→ Task goal
Write out each record exactly as it stands. No pictures belong in the copy.

(Records from a dataset)
= Beginning of Section =

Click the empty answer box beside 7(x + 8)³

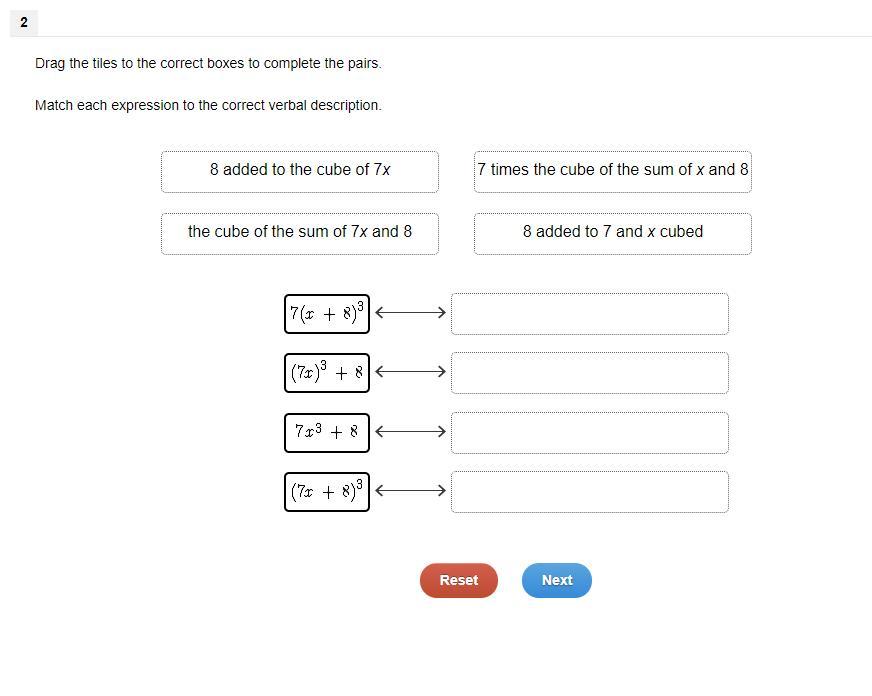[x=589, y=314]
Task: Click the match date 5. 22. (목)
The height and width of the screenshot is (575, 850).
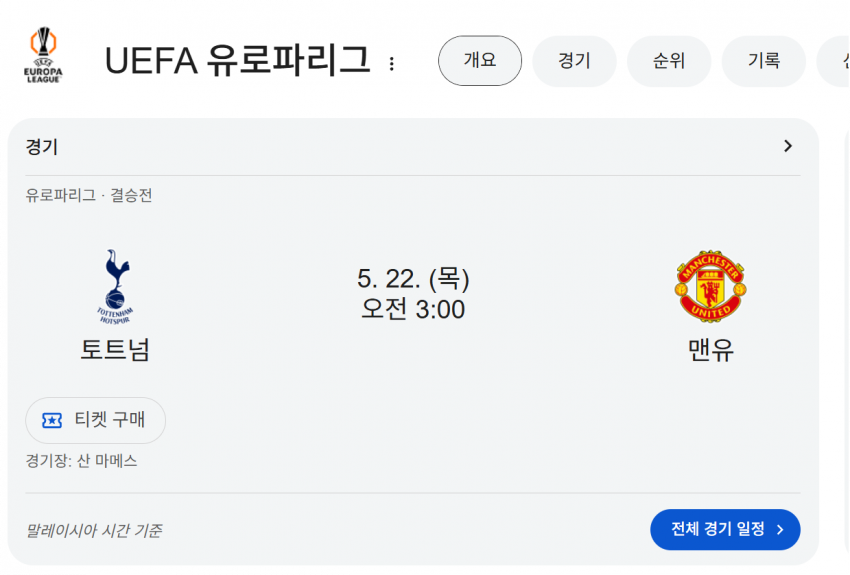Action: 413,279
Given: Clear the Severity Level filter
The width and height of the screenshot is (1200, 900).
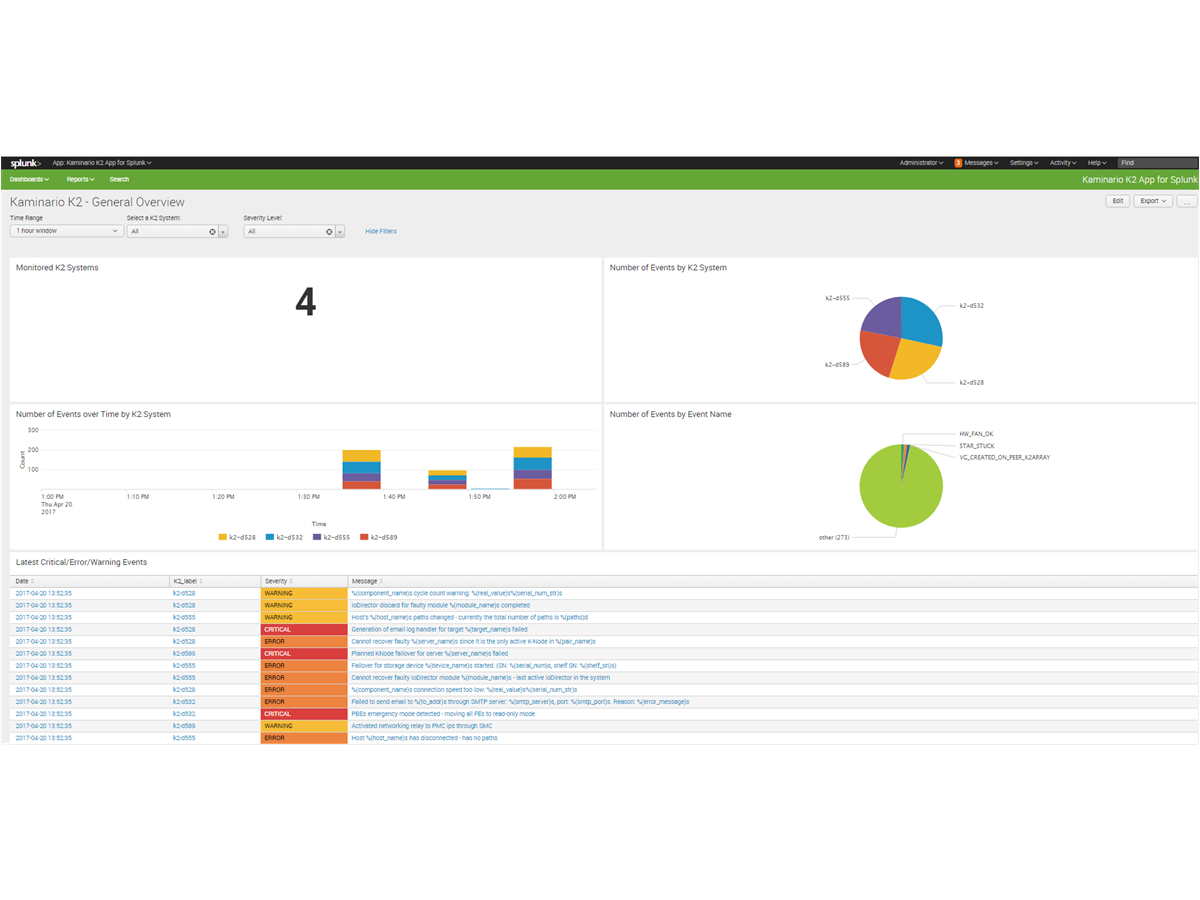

= End of Section =

→ Finished exercise
Click the empty answer box beside 7(x + 8)³

[x=589, y=314]
Task: Click the match date 5. 22. (목)
The height and width of the screenshot is (575, 850).
Action: 413,279
Given: Clear the Severity Level filter
The width and height of the screenshot is (1200, 900).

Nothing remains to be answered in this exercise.